Le Comité de Bâle s’alarme des divergences comptables sur les provisions
Le superviseur international des banques rappelle à l’ordre les normalisateurs. Et le fait savoir. Dans un courrier rendu public, le Comité de Bâle indique qu’il aimerait que les normalisateurs contraignent les établissements bancaires à passer assez de provisions et suffisamment tôt pour faire face à leurs pertes sur les crédits. D’autant que les divergences comptables pourraient se répercuter sur les contraintes prudentielles.
Dans une lettre adressée à l’International Accounting Standards Board (IASB) et au normalisateur américain, le Financial Accounting Standards Board (FASB), le Comité de Bâle se dit «soucieux que les deux conseils n’arrivent pas à faire converger leurs points de vue étant donné la récente décision du FASB de développer un modèle qui diffère de celui de l’IASB». La crise ayant révélé que les banques n’avaient pas passé suffisamment de provisions pour faire face à leurs pertes sur les prêts, le G20 a demandé aux normalisateurs de travailler sur un modèle commun de dépréciation des actifs financiers.
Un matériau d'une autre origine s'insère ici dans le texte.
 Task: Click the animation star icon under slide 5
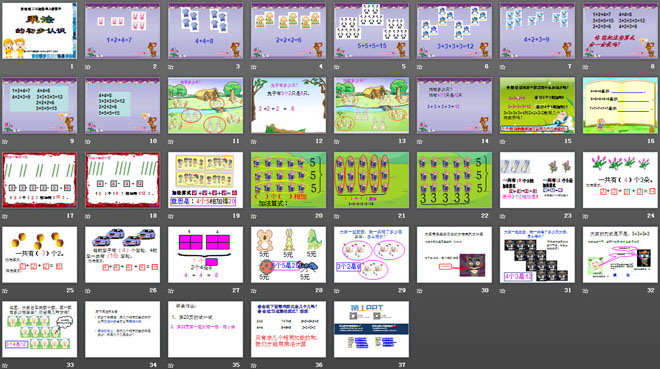tap(337, 67)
L’IASB a mis sur la table des propositions en novembre 2009 mais n’a pas réussi à trouver d’accord avec son homologue qui a élaboré un projet alternatif dès 2010.
Même si les positions semblent aujourd’hui irréconciliables, le Comité de Bâle continue de plaider pour la convergence des normes. A défaut, il publie une liste des «principes minimums» pour la comptabilisation des pertes associées à des crédits. Ceux-ci exigent que les banques passent des provisions plus tôt que dans les modèles actuels et que les provisions couvrent toutes les pertes attendues. Le Comité de Bâle a également publié des scénarios d’évolution d’un portefeuille de créances, assorti de questions. Les réponses des normalisateurs lui permettront de mieux comprendre le fonctionnement de leurs futurs modèles de dépréciation.
Pour le Comité de Bâle, l’enjeu est d’autant plus crucial que les divergences comptables peuvent se répercuter sur l’application des normes prudentielles. Elles pourraient déboucher sur des exigences en capital différentes et donc des distorsions de concurrence.
Déjà, les normalisateurs n’ont pas réussi à s’entendre sur la comptabilisation des produits dérivés (netting), ce qui peut permettre aux banques américaines d’avoir un ratio de levier bancaire plus avantageux que les établissements européens. La dépréciation n’est qu’un des volets de la refonte des normes sur les instruments financiers au sujet desquelles les normalisateurs ont promis de converger pour tirer les leçons de la crise.